[Start of section]
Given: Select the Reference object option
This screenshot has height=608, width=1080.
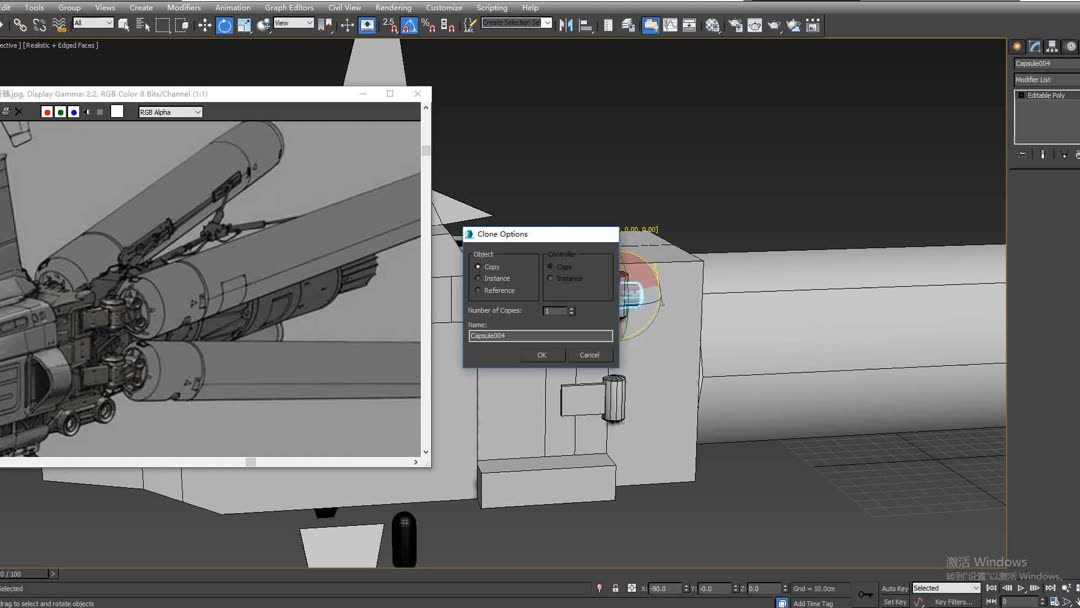Looking at the screenshot, I should coord(478,291).
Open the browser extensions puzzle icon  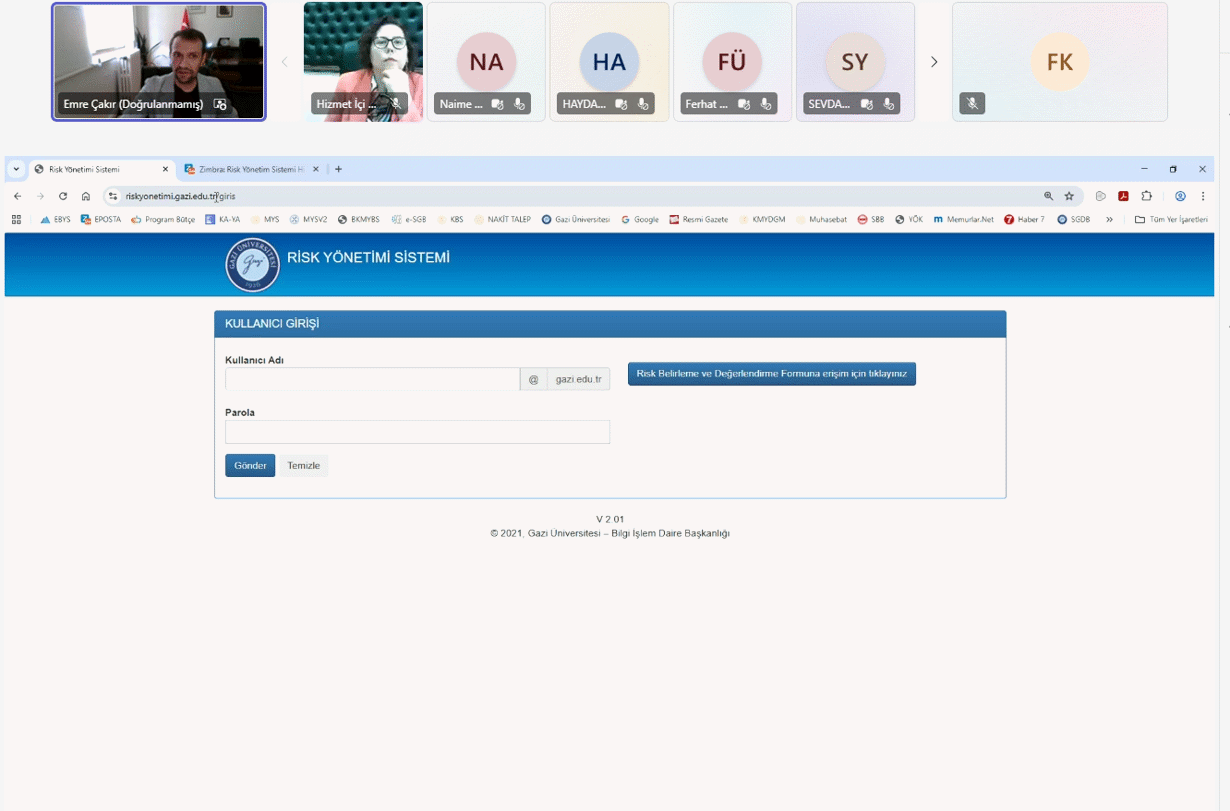click(1146, 197)
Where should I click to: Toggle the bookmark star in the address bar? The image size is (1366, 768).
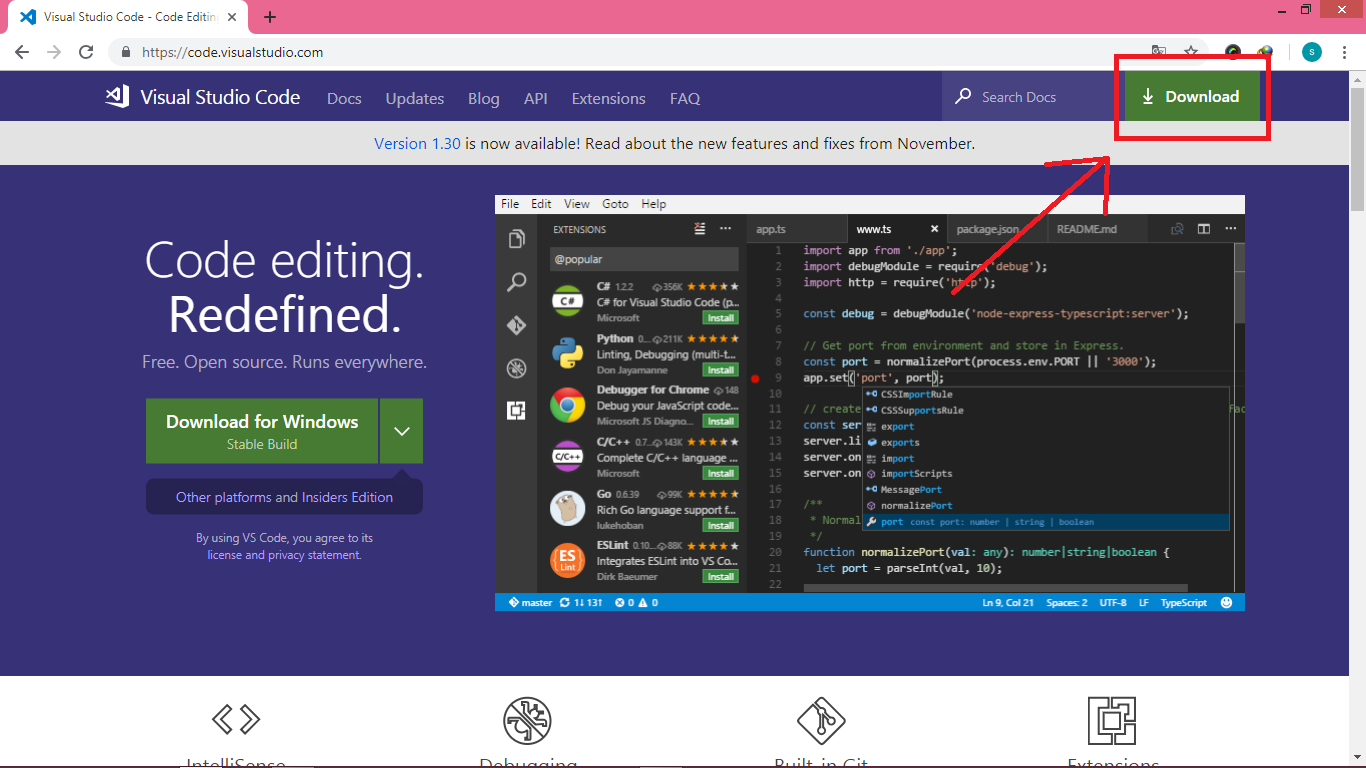(1190, 52)
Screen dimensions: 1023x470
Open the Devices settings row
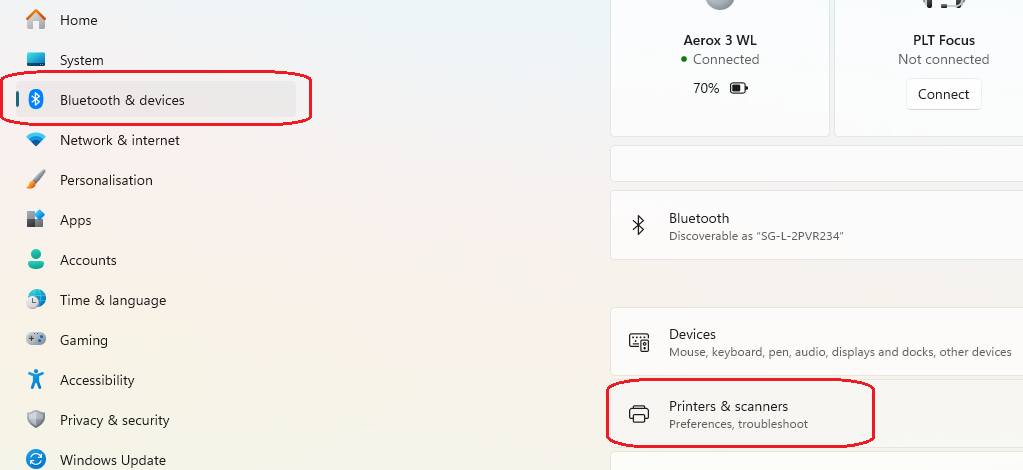pos(816,341)
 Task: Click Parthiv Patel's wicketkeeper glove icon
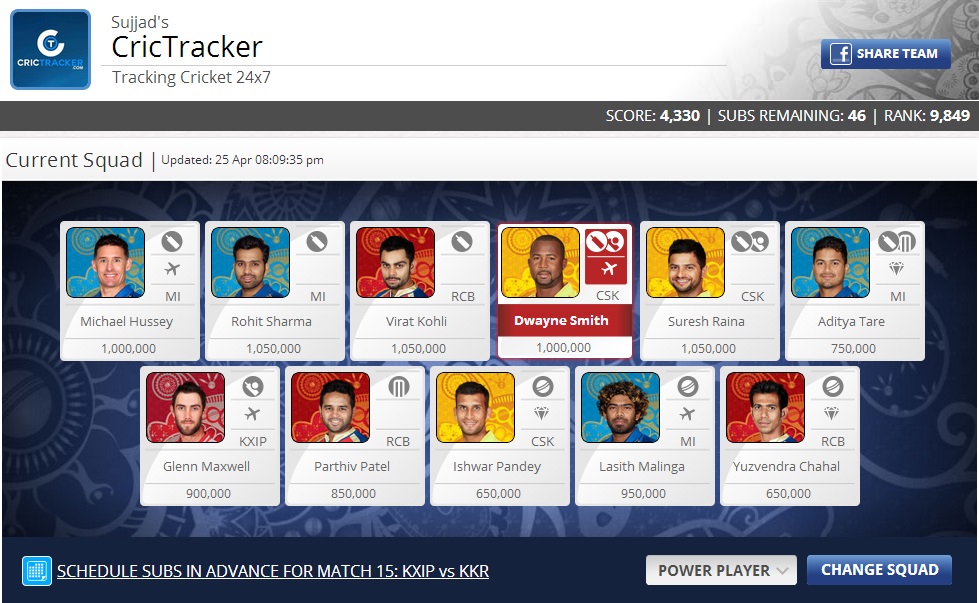tap(398, 386)
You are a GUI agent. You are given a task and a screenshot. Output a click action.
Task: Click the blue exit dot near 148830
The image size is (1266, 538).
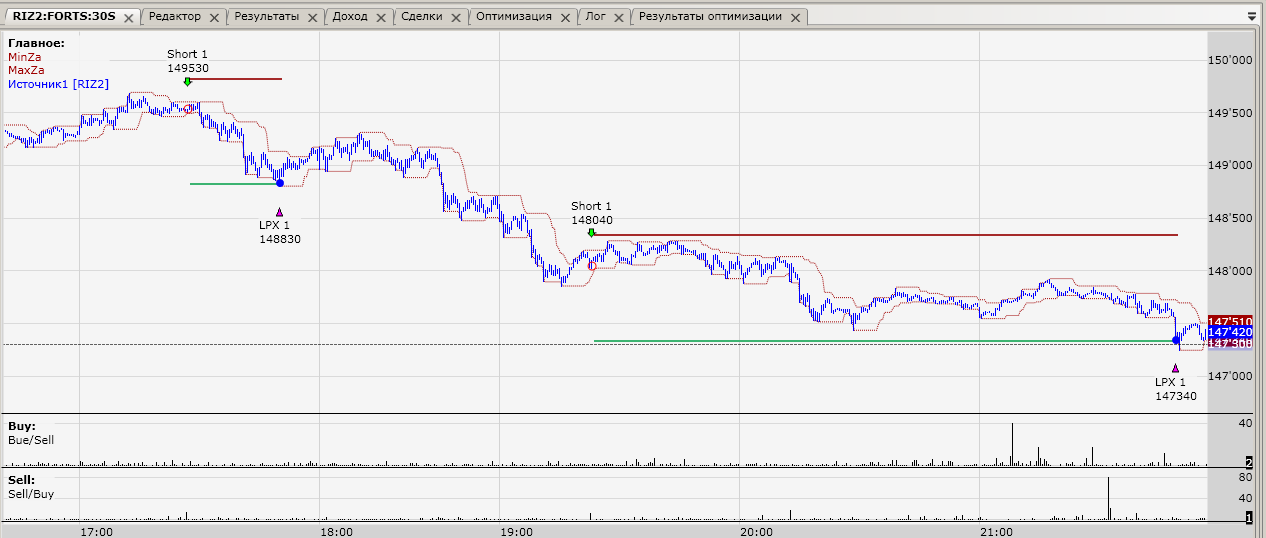click(280, 183)
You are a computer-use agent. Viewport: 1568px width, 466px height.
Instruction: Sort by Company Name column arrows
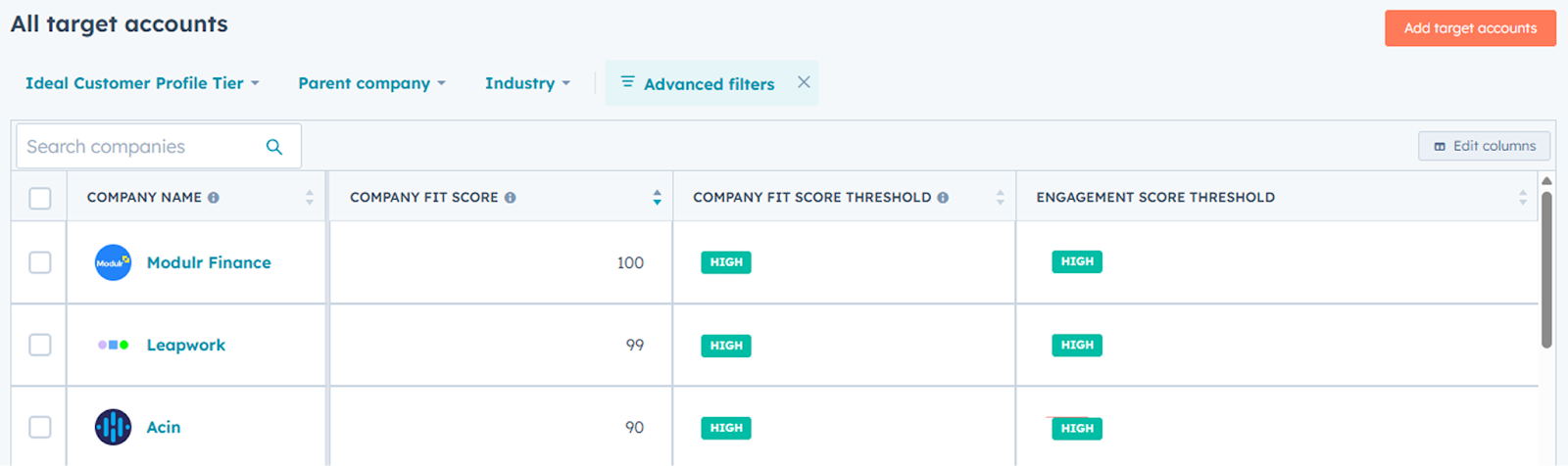click(310, 198)

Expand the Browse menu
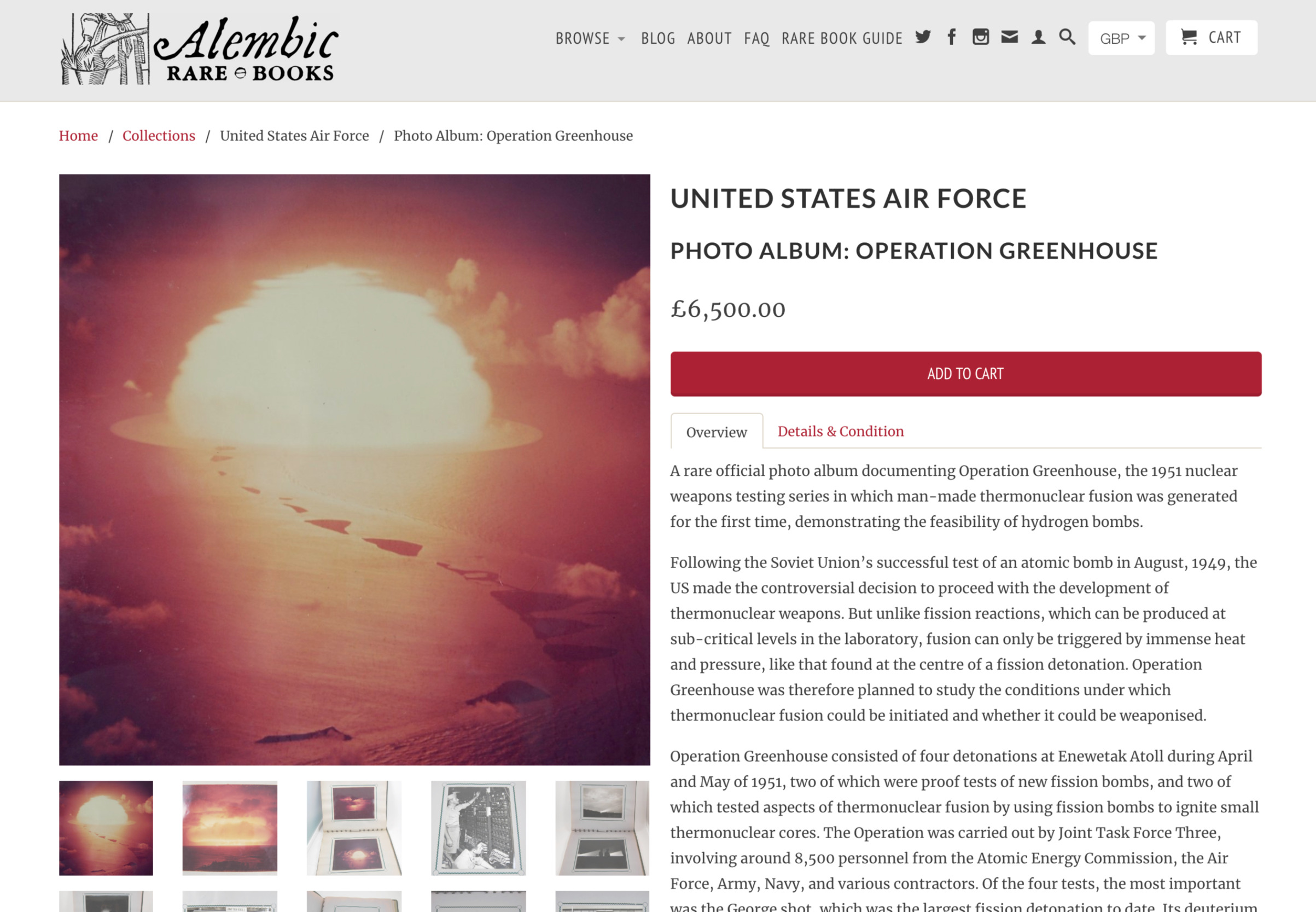point(591,38)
[End of section]
### WHAT YOU NEED TO DO
From the line containing "You are a computer-use" down to the last line of the data, print every line exactly and nothing else. Pictures stay out of the copy.

### ANSWER
You are a computer-use agent. Viewport: 1568px width, 466px height.
Instruction: Sort by Company Name column arrows
click(310, 198)

Expand the Browse menu
point(591,38)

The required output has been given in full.